They’re a notorious favorite of rabbits. They’re delicious in a stew. They’re iconic at Eastertime. And whether you love them, hate them, or simply eat them because they’re choke-full of vitamins and minerals, carrots are one of the most popular vegetables in America, coming in right after potatoes, tomatoes, and onions. When you were a kid, your parents might have told you that carrots help you see better, but were they just trying to convince you to eat more veggies? Are carrots good for your eyes?
Are Carrots Good for Your Eyes?
Good news! The answer is yes. Carrots are good for your eyes.
But let’s dig a little deeper.
The main reason that carrots are touted as a great vegetable for eye health is that they’re an excellent source of vitamin A, which does benefit the eyes. That is not a myth. They provide vitamin A through beta carotene, a carotenoid that the body converts into vitamin A.

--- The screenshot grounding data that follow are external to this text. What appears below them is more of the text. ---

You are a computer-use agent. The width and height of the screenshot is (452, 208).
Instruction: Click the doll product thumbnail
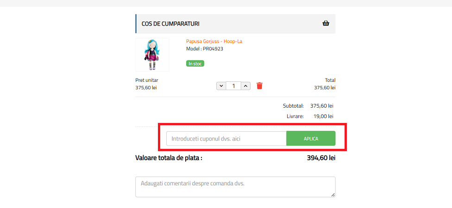[x=152, y=55]
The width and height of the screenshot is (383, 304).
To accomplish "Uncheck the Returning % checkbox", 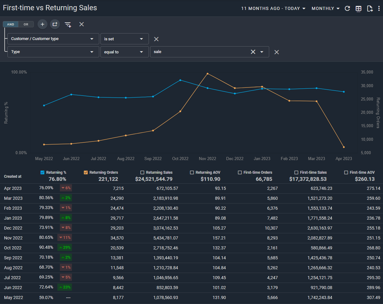I will coord(42,172).
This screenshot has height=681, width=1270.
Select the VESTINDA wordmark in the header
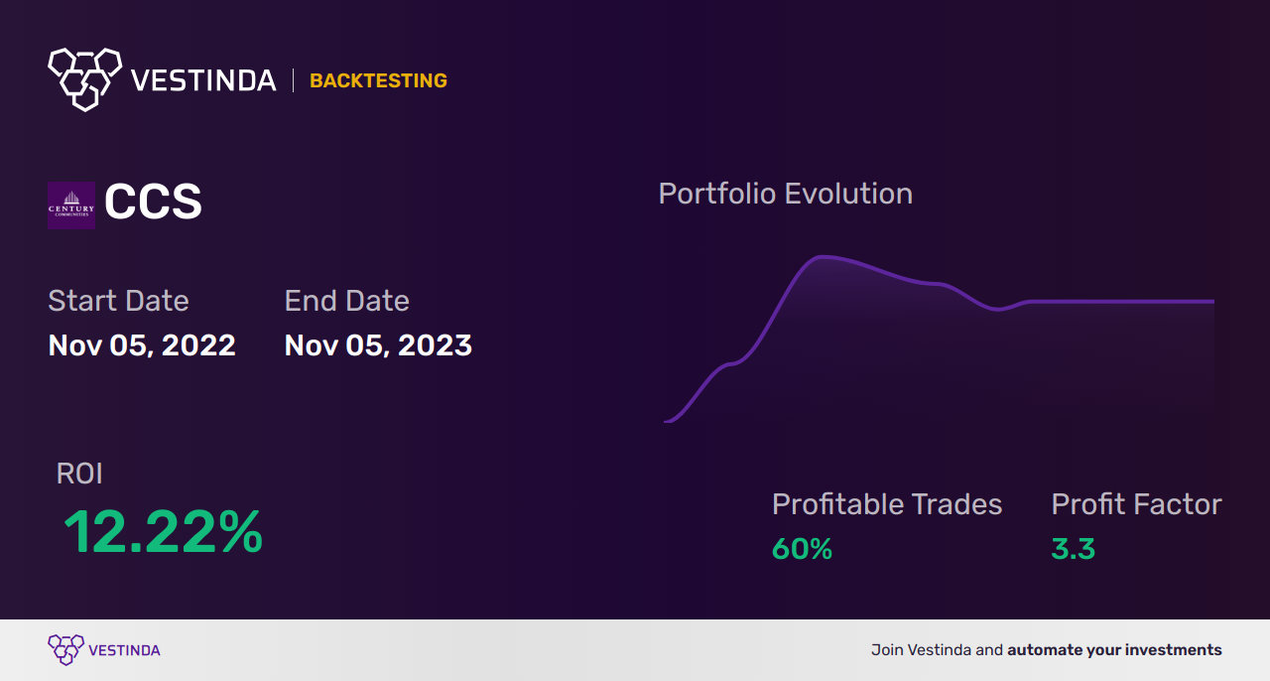203,80
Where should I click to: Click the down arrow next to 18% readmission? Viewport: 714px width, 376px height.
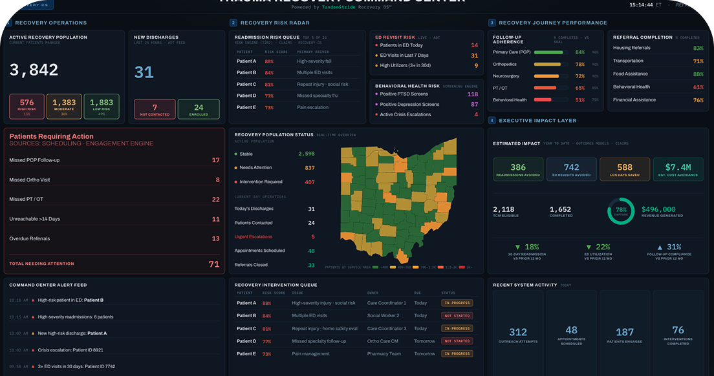[x=517, y=247]
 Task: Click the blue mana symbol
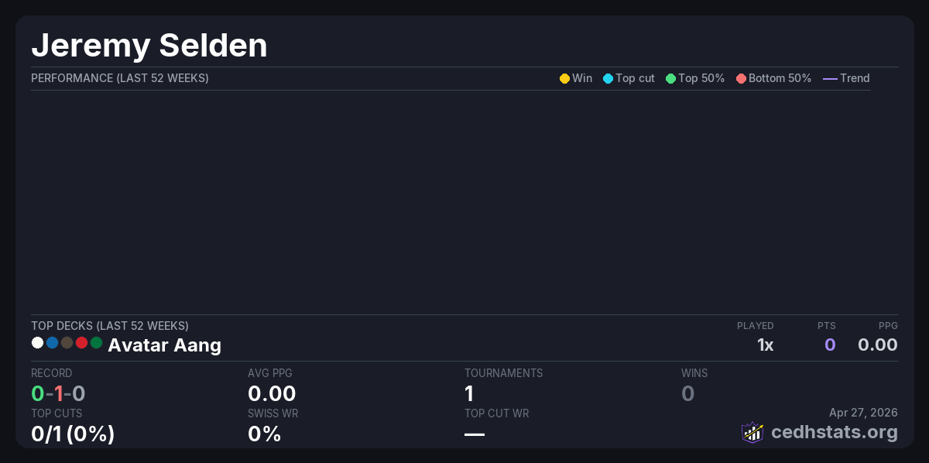pos(52,342)
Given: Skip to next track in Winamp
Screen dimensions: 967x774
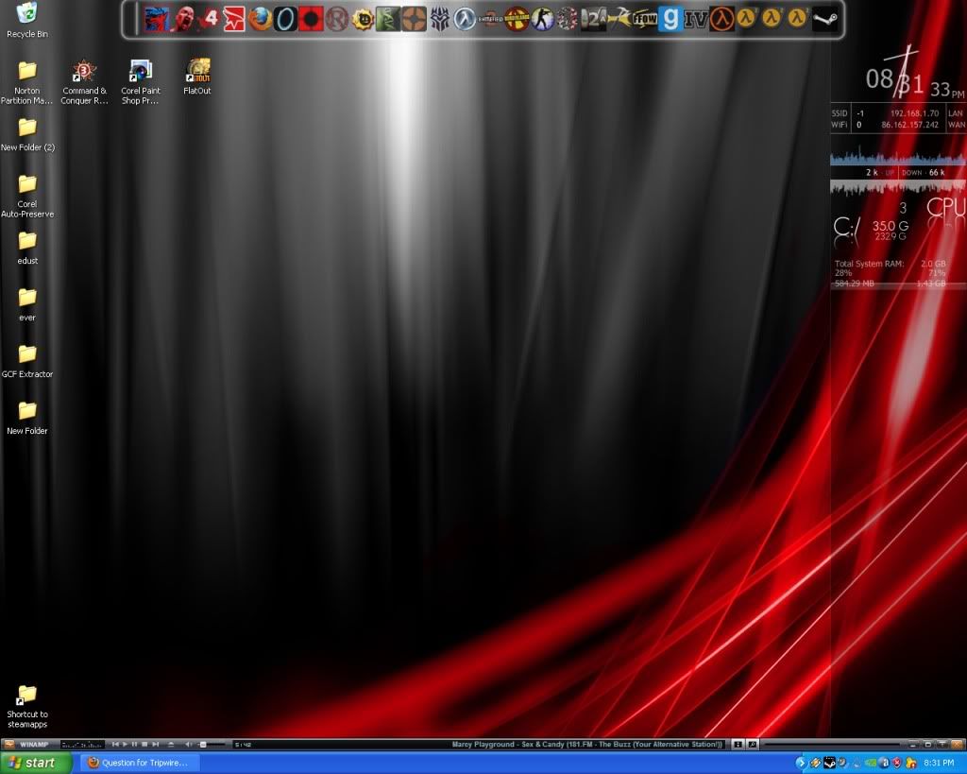Looking at the screenshot, I should pos(156,745).
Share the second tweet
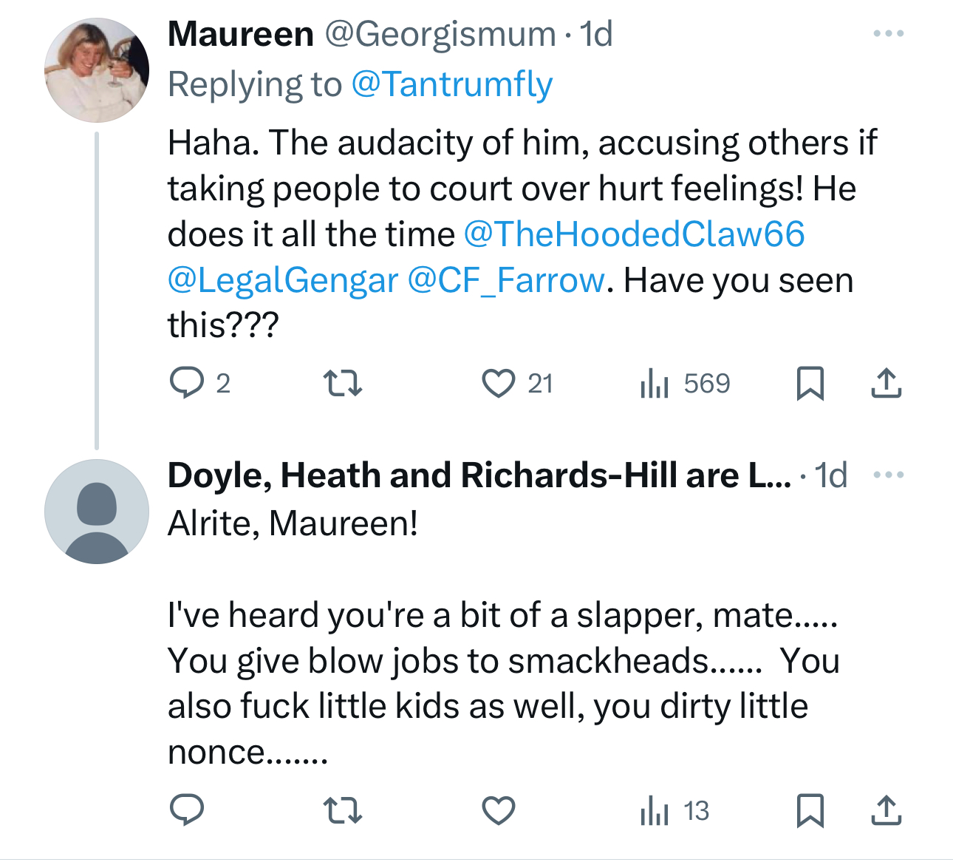Viewport: 953px width, 865px height. coord(886,810)
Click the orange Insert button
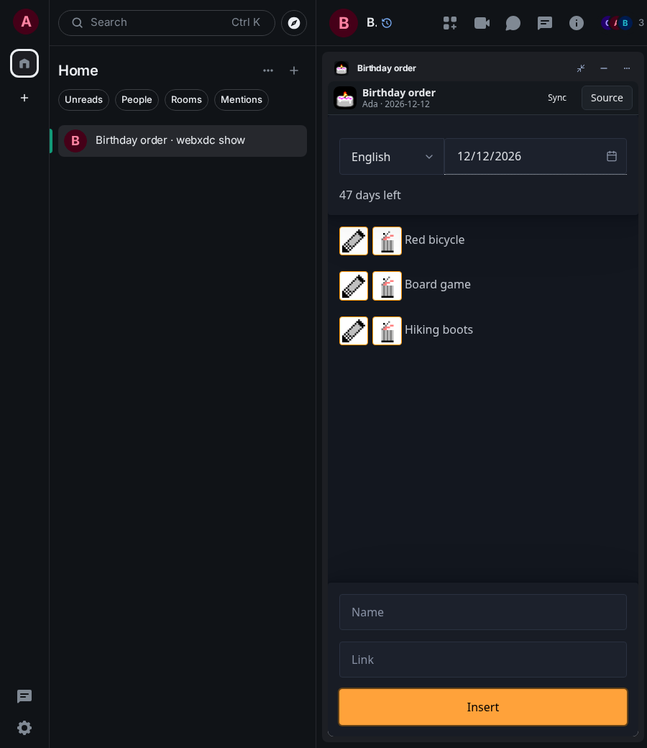The width and height of the screenshot is (647, 748). pos(483,707)

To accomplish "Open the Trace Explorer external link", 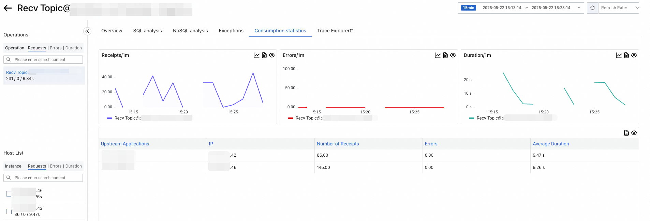I will tap(335, 31).
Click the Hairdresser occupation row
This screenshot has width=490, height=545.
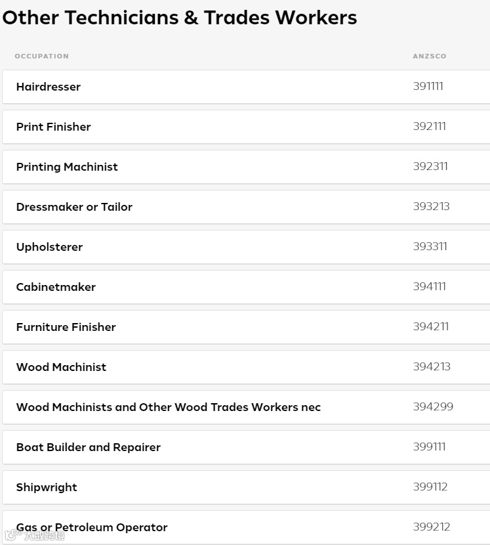(49, 87)
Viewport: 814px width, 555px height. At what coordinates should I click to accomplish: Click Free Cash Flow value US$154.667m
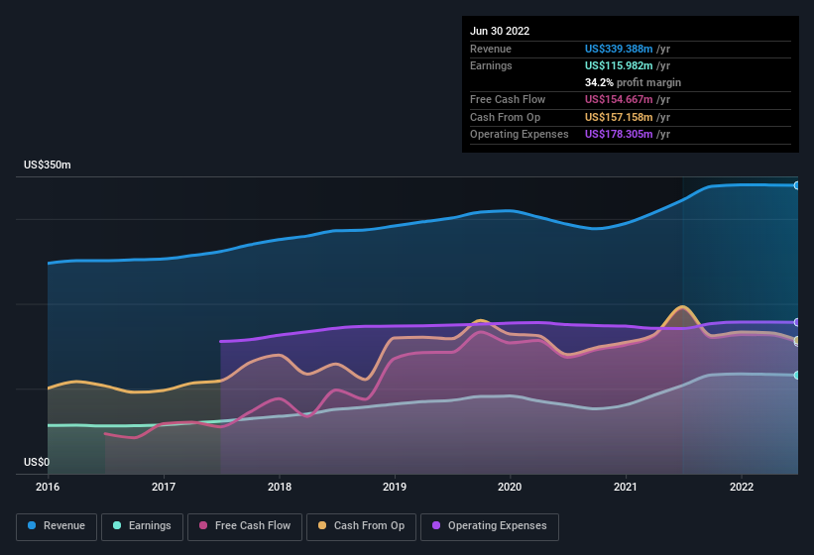coord(619,99)
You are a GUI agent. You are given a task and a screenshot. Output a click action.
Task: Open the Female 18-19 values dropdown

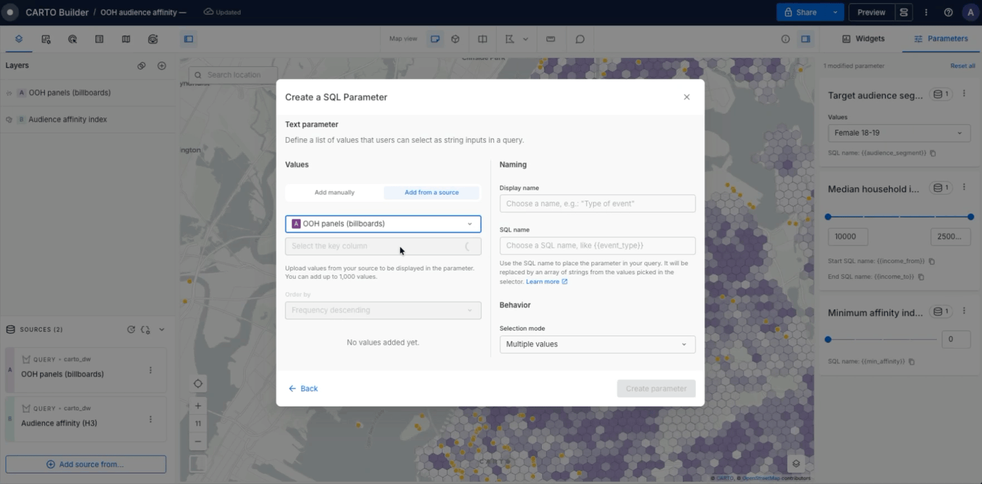click(x=899, y=133)
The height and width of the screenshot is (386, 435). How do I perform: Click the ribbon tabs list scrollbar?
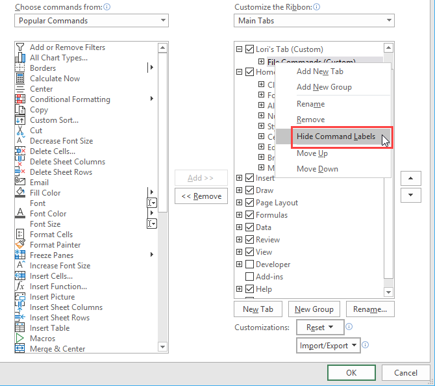[x=388, y=169]
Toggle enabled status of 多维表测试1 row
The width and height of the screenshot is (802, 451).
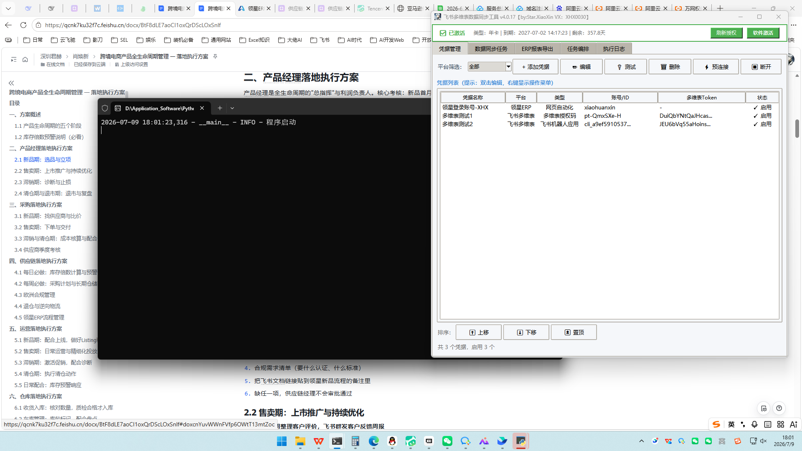[762, 116]
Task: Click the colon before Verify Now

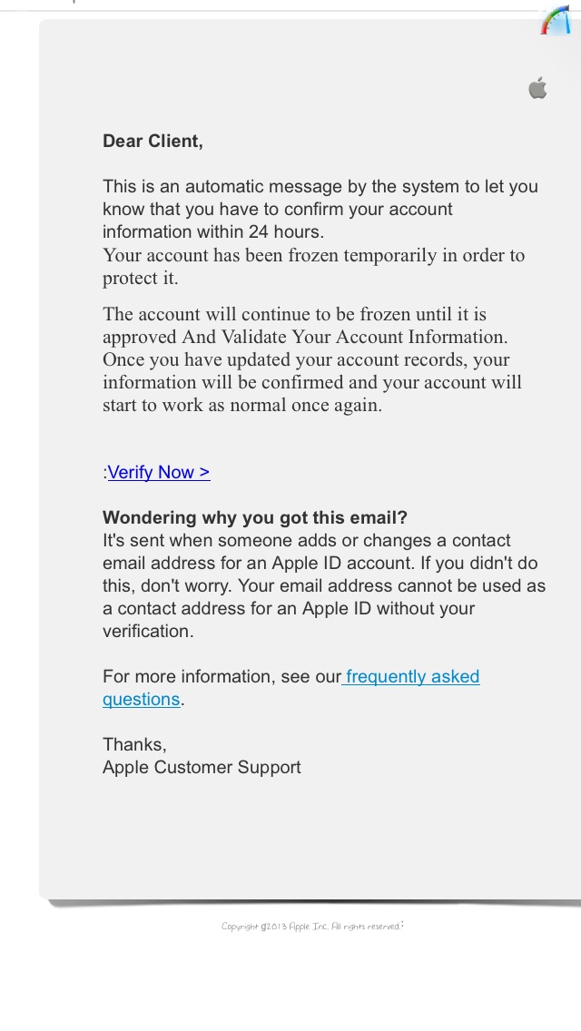Action: pos(104,473)
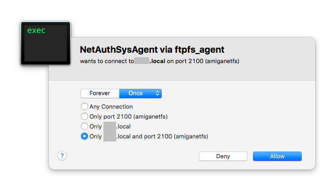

What’s funny, however, is that carrots are certainly not the only vegetables that offer vitamin A. Leafy green vegetables like kale, spinach, and broccoli are also excellent sources of vitamin A, as are sweet potatoes, red bell peppers, tomatoes, pumpkins, and other winter and summer squash. Looking beyond vegetables, you can find vitamin A in mangos, cantaloupe, beef liver, fish oils, milk, and eggs.
Furthermore, vitamin A is not the only vitamin that’s important for good eye health. Other antioxidant vitamins, including vitamin C and vitamin E, play a critical role in eye health as well. And some vegetables, such as those leafy green veggies, contain more of all these vitamins than carrots.
Why Does Vitamin A Benefit the Eyes?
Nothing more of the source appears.